Benchmarks run across AfriMedQA, MedQA USMLE, MedMCQA, Kenya Vignettes, AfriMedQA SAQ, and WHB Stumps under the app_parity_v1 protocol (same system prompt as the APK, versioned RAG contexts).
| Model | MCQ avg | Open-ended avg |
|---|---|---|
| GPT-5 (no-RAG) | 82.8% | 4.19 / 5 |
| Gemma 3n E4B (no-RAG) | 45.5% | 2.98 / 5 |
| Gemma 4 E4B (deployed, no-RAG) | 42.9% | 2.61 / 5 |
RAG slightly hurts both on-device models on MCQ; GPT-5 is unaffected.
On an OPPO Snapdragon 8 Elite device, Gemma 4 E4B averages 11.7 s TTFT, 26.8 s total, 13.8 tok/s — slower TTFT than Gemma 3n E4B (6.8 s) despite faster decode.

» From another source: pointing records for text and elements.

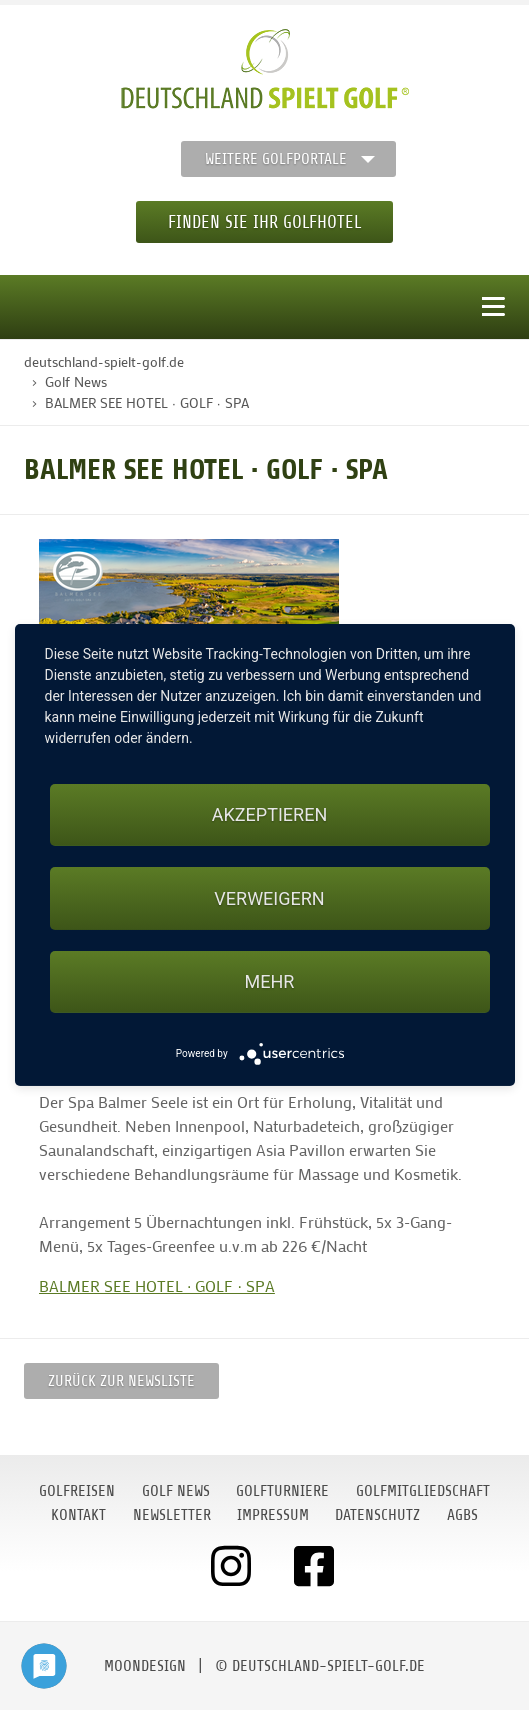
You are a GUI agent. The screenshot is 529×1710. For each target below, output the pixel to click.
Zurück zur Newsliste (121, 1381)
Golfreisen (77, 1491)
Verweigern (269, 898)
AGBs (462, 1515)
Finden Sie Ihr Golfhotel (264, 222)
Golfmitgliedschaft (423, 1491)
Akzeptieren (269, 814)
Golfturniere (282, 1491)
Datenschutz (377, 1515)
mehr (270, 981)
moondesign (145, 1666)
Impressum (273, 1515)
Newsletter (172, 1515)
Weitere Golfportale (276, 159)
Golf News (176, 1491)
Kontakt (78, 1515)
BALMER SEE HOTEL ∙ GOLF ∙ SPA (157, 1285)
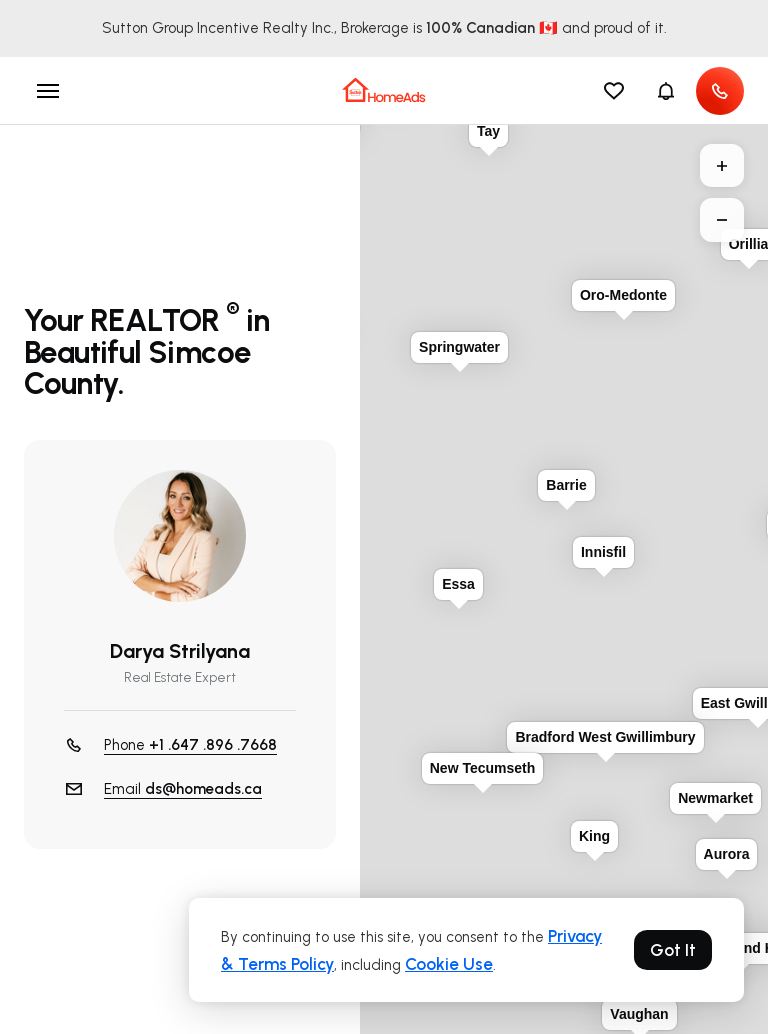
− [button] (722, 220)
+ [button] (722, 166)
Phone (190, 745)
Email (183, 789)
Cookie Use (449, 964)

With LiteRT-LM 0.11.0 on GPU (opt-in), TTFT drops to ~1–2 s on the same device; decode rate is unchanged. Multi-token Prediction (ExperimentalFlags.enableSpeculativeDecoding, gated behind the useMtpForLlm Gradle property) was smoke-tested and produced a ~10–20% decode slowdown rather than the vendor's claimed >2× — drafter acceptance is likely poor for our long retrieved-context prompts. Off by default; re-test before re-enabling.
Full results: eval report · latency report
Gemma 3n E4B was finetuned on medical QA data using LoRA (not deployed). Training code removed; artefacts archived externally: dataset · model.